[Extracted data entries]
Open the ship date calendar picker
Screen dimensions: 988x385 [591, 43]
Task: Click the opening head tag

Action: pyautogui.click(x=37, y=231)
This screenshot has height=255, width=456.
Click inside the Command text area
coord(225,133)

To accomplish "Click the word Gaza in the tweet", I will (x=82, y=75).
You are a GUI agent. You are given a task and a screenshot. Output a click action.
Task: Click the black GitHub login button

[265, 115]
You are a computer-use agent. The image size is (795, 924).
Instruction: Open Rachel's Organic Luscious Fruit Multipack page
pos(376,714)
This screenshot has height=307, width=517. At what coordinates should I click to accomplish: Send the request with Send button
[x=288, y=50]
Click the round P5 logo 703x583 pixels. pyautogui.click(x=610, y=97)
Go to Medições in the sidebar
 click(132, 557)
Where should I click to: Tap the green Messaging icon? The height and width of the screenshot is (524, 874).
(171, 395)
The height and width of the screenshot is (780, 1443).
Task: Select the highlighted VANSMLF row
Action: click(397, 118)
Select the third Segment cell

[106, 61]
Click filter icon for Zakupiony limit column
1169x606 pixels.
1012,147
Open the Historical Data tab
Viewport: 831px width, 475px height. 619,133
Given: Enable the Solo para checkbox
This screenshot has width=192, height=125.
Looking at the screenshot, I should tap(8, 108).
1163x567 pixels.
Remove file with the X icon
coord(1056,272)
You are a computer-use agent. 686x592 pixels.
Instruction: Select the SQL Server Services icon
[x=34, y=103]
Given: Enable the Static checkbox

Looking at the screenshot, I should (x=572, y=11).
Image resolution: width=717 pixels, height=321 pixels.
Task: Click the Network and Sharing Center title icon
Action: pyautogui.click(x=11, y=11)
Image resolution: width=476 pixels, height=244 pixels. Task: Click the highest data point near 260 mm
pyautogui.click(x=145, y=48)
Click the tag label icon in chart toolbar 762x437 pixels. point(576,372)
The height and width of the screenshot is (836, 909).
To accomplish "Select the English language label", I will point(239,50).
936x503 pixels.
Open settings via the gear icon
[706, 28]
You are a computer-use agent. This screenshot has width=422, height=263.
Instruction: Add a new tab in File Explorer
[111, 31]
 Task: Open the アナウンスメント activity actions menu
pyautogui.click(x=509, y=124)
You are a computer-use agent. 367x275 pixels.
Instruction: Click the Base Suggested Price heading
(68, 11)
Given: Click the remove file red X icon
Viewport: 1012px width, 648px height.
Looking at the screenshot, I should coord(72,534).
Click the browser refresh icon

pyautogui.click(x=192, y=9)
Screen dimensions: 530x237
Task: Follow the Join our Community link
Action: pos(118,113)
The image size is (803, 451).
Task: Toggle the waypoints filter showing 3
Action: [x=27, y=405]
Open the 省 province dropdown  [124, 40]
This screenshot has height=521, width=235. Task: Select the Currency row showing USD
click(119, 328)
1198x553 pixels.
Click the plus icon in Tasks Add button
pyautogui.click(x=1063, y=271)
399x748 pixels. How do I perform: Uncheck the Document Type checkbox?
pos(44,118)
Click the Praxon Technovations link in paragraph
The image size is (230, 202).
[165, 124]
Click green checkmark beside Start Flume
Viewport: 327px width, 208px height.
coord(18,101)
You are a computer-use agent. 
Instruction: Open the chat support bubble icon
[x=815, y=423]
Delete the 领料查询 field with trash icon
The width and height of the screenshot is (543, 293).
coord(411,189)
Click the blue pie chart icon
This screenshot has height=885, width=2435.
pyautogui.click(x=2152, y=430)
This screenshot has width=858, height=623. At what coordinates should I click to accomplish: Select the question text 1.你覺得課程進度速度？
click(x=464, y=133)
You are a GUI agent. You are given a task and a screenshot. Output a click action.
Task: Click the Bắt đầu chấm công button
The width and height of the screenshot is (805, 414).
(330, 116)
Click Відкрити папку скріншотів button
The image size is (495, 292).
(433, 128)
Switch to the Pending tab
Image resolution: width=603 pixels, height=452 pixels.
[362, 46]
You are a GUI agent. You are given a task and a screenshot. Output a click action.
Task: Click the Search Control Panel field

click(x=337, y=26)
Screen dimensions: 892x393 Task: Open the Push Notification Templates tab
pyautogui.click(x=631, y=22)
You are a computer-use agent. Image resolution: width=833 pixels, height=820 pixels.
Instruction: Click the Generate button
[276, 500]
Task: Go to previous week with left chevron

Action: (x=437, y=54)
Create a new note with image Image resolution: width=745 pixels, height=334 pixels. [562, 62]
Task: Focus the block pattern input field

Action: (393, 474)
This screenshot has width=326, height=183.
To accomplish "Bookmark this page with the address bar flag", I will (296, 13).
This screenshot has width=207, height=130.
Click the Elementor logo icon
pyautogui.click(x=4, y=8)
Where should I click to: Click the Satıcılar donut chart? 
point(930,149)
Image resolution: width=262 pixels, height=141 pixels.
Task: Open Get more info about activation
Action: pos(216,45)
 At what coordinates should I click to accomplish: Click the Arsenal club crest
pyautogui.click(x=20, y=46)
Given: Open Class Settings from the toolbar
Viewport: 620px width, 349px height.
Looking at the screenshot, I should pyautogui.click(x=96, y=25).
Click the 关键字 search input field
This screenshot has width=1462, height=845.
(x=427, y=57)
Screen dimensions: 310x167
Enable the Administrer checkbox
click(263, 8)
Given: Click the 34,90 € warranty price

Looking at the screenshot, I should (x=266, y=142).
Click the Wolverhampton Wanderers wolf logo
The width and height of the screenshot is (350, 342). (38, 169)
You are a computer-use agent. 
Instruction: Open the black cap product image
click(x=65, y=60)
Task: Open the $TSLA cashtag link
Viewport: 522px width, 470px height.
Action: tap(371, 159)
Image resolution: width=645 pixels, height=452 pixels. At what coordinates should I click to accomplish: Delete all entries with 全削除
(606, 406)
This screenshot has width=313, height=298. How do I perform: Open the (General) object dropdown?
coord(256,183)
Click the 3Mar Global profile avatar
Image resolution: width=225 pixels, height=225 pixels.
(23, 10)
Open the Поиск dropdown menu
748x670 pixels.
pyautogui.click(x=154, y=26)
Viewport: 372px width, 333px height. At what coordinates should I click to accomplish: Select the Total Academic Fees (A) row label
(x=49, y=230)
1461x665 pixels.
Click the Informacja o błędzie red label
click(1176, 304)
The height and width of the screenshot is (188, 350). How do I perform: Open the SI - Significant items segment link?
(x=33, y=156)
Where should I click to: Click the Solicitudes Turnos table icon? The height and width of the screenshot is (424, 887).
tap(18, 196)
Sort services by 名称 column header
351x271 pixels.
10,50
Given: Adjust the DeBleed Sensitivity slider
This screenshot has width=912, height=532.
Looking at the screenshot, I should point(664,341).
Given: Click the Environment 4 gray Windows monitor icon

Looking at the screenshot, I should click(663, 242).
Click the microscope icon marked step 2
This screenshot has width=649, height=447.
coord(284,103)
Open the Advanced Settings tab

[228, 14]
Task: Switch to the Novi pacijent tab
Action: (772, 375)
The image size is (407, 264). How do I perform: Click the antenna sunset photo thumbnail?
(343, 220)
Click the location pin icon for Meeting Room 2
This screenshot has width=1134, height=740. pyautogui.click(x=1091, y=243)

WORK TO BE COMPLETED: Would you please write the entries out again in full, exactly as given?

SOLUTION:
Open the ship date calendar picker
Screen dimensions: 988x385 [591, 43]
Task: Click the opening head tag

Action: pyautogui.click(x=37, y=231)
This screenshot has height=255, width=456.
Click inside the Command text area
coord(225,133)

To accomplish "Click the word Gaza in the tweet", I will (x=82, y=75).
You are a GUI agent. You are given a task and a screenshot. Output a click action.
Task: Click the black GitHub login button

[265, 115]
You are a computer-use agent. The image size is (795, 924).
Instruction: Open Rachel's Organic Luscious Fruit Multipack page
pos(376,714)
This screenshot has height=307, width=517. At what coordinates should I click to accomplish: Send the request with Send button
[x=288, y=50]
Click the round P5 logo 703x583 pixels. pyautogui.click(x=610, y=97)
Go to Medições in the sidebar
 click(132, 557)
Where should I click to: Tap the green Messaging icon? The height and width of the screenshot is (524, 874).
(171, 395)
The height and width of the screenshot is (780, 1443).
Task: Select the highlighted VANSMLF row
Action: click(397, 118)
Select the third Segment cell

[106, 61]
Click filter icon for Zakupiony limit column
1169x606 pixels.
1012,147
Open the Historical Data tab
Viewport: 831px width, 475px height. 619,133
Given: Enable the Solo para checkbox
This screenshot has width=192, height=125.
Looking at the screenshot, I should tap(8, 108).
1163x567 pixels.
Remove file with the X icon
coord(1056,272)
You are a computer-use agent. 686x592 pixels.
Instruction: Select the SQL Server Services icon
[x=34, y=103]
Given: Enable the Static checkbox

Looking at the screenshot, I should (x=572, y=11).
Image resolution: width=717 pixels, height=321 pixels.
Task: Click the Network and Sharing Center title icon
Action: pyautogui.click(x=11, y=11)
Image resolution: width=476 pixels, height=244 pixels. Task: Click the highest data point near 260 mm
pyautogui.click(x=145, y=48)
Click the tag label icon in chart toolbar 762x437 pixels. point(576,372)
The height and width of the screenshot is (836, 909).
To accomplish "Select the English language label", I will point(239,50).
936x503 pixels.
Open settings via the gear icon
[706, 28]
You are a computer-use agent. This screenshot has width=422, height=263.
Instruction: Add a new tab in File Explorer
[111, 31]
 Task: Open the アナウンスメント activity actions menu
pyautogui.click(x=509, y=124)
You are a computer-use agent. 367x275 pixels.
Instruction: Click the Base Suggested Price heading
(68, 11)
Given: Click the remove file red X icon
Viewport: 1012px width, 648px height.
Looking at the screenshot, I should coord(72,534).
Click the browser refresh icon

pyautogui.click(x=192, y=9)
Screen dimensions: 530x237
Task: Follow the Join our Community link
Action: pos(118,113)
The image size is (803, 451).
Task: Toggle the waypoints filter showing 3
Action: [x=27, y=405]
Open the 省 province dropdown  [124, 40]
This screenshot has height=521, width=235. Task: Select the Currency row showing USD
click(119, 328)
1198x553 pixels.
Click the plus icon in Tasks Add button
pyautogui.click(x=1063, y=271)
399x748 pixels. How do I perform: Uncheck the Document Type checkbox?
pos(44,118)
Click the Praxon Technovations link in paragraph
The image size is (230, 202).
[165, 124]
Click green checkmark beside Start Flume
Viewport: 327px width, 208px height.
coord(18,101)
You are a computer-use agent. 
Instruction: Open the chat support bubble icon
[x=815, y=423]
Delete the 领料查询 field with trash icon
The width and height of the screenshot is (543, 293).
coord(411,189)
Click the blue pie chart icon
This screenshot has height=885, width=2435.
pyautogui.click(x=2152, y=430)
This screenshot has width=858, height=623. At what coordinates should I click to accomplish: Select the question text 1.你覺得課程進度速度？
click(x=464, y=133)
You are a GUI agent. You are given a task and a screenshot. Output a click action.
Task: Click the Bắt đầu chấm công button
The width and height of the screenshot is (805, 414).
(330, 116)
Click Відкрити папку скріншотів button
The image size is (495, 292).
(433, 128)
Switch to the Pending tab
Image resolution: width=603 pixels, height=452 pixels.
[362, 46]
You are a GUI agent. You are given a task and a screenshot. Output a click action.
Task: Click the Search Control Panel field

click(x=337, y=26)
Screen dimensions: 892x393 Task: Open the Push Notification Templates tab
pyautogui.click(x=631, y=22)
You are a computer-use agent. Image resolution: width=833 pixels, height=820 pixels.
Instruction: Click the Generate button
[276, 500]
Task: Go to previous week with left chevron

Action: (x=437, y=54)
Create a new note with image Image resolution: width=745 pixels, height=334 pixels. [562, 62]
Task: Focus the block pattern input field

Action: (393, 474)
This screenshot has width=326, height=183.
To accomplish "Bookmark this page with the address bar flag", I will (296, 13).
This screenshot has width=207, height=130.
Click the Elementor logo icon
pyautogui.click(x=4, y=8)
Where should I click to: Click the Satıcılar donut chart? 
point(930,149)
Image resolution: width=262 pixels, height=141 pixels.
Task: Open Get more info about activation
Action: pos(216,45)
 At what coordinates should I click to accomplish: Click the Arsenal club crest
pyautogui.click(x=20, y=46)
Given: Open Class Settings from the toolbar
Viewport: 620px width, 349px height.
Looking at the screenshot, I should pyautogui.click(x=96, y=25).
Click the 关键字 search input field
This screenshot has width=1462, height=845.
(x=427, y=57)
Screen dimensions: 310x167
Enable the Administrer checkbox
click(263, 8)
Given: Click the 34,90 € warranty price

Looking at the screenshot, I should (x=266, y=142).
Click the Wolverhampton Wanderers wolf logo
The width and height of the screenshot is (350, 342). (38, 169)
You are a computer-use agent. 
Instruction: Open the black cap product image
click(x=65, y=60)
Task: Open the $TSLA cashtag link
Viewport: 522px width, 470px height.
Action: tap(371, 159)
Image resolution: width=645 pixels, height=452 pixels. At what coordinates should I click to accomplish: Delete all entries with 全削除
(606, 406)
This screenshot has width=313, height=298. How do I perform: Open the (General) object dropdown?
coord(256,183)
Click the 3Mar Global profile avatar
Image resolution: width=225 pixels, height=225 pixels.
(23, 10)
Open the Поиск dropdown menu
748x670 pixels.
pyautogui.click(x=154, y=26)
Viewport: 372px width, 333px height. At what coordinates should I click to accomplish: Select the Total Academic Fees (A) row label
(x=49, y=230)
1461x665 pixels.
Click the Informacja o błędzie red label
click(1176, 304)
The height and width of the screenshot is (188, 350). How do I perform: Open the SI - Significant items segment link?
(x=33, y=156)
Where should I click to: Click the Solicitudes Turnos table icon? The height and width of the screenshot is (424, 887).
tap(18, 196)
Sort services by 名称 column header
351x271 pixels.
10,50
Given: Adjust the DeBleed Sensitivity slider
This screenshot has width=912, height=532.
Looking at the screenshot, I should point(664,341).
Given: Click the Environment 4 gray Windows monitor icon

Looking at the screenshot, I should click(663, 242).
Click the microscope icon marked step 2
This screenshot has width=649, height=447.
coord(284,103)
Open the Advanced Settings tab

[228, 14]
Task: Switch to the Novi pacijent tab
Action: (772, 375)
The image size is (407, 264). How do I perform: Click the antenna sunset photo thumbnail?
(343, 220)
Click the location pin icon for Meeting Room 2
This screenshot has width=1134, height=740. pyautogui.click(x=1091, y=243)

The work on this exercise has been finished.